◆ **Required task**:
Pick out every line in the records below that contains the word "size", and copy each one in full.

◆ **Data for the task**:
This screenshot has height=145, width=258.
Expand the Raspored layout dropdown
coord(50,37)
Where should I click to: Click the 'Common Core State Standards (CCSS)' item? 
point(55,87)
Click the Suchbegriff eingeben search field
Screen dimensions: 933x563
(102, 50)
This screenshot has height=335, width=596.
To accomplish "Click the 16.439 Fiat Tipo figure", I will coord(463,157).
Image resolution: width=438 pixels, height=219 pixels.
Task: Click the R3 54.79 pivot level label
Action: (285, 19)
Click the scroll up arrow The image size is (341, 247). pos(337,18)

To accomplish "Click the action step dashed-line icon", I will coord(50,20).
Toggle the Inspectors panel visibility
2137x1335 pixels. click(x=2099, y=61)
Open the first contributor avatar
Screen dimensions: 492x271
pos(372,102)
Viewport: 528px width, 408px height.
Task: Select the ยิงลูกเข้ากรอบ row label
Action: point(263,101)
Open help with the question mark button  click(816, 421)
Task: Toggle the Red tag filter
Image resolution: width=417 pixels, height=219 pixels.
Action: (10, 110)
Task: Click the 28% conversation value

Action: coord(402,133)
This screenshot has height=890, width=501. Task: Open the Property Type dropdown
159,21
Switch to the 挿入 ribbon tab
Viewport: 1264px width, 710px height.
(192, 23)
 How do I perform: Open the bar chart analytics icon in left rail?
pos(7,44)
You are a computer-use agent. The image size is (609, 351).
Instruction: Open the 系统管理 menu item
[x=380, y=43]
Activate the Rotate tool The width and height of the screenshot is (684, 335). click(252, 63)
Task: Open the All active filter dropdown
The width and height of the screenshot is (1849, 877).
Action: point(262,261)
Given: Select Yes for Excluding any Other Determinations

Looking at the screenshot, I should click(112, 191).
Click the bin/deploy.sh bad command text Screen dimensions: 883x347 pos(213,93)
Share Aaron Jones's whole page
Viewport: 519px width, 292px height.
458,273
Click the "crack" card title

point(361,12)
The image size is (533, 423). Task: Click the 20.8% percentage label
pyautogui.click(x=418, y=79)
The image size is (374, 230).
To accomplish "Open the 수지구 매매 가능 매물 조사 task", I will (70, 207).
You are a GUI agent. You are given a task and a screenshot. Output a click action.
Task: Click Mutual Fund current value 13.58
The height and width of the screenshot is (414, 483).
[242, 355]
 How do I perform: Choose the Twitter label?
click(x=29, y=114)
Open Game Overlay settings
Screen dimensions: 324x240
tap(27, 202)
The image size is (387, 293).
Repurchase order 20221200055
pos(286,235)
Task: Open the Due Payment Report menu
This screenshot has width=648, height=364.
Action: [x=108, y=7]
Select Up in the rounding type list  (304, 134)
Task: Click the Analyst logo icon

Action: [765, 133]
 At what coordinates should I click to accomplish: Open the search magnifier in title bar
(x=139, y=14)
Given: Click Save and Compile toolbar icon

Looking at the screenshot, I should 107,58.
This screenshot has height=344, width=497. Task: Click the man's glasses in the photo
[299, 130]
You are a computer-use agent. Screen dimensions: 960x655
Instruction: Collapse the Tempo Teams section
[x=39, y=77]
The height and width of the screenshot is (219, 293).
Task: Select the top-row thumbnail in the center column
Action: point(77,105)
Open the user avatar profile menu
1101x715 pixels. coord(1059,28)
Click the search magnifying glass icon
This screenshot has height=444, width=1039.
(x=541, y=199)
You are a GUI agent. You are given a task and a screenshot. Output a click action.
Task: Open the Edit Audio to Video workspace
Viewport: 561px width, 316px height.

◆ **Answer to the task**:
Click the scroll up arrow The image size is (341, 247). pos(337,18)
You are a computer-use agent. The image size is (609, 351).
The image size is (533, 423). Task: Click the 20.8% percentage label
The image size is (374, 230).
The image size is (387, 293).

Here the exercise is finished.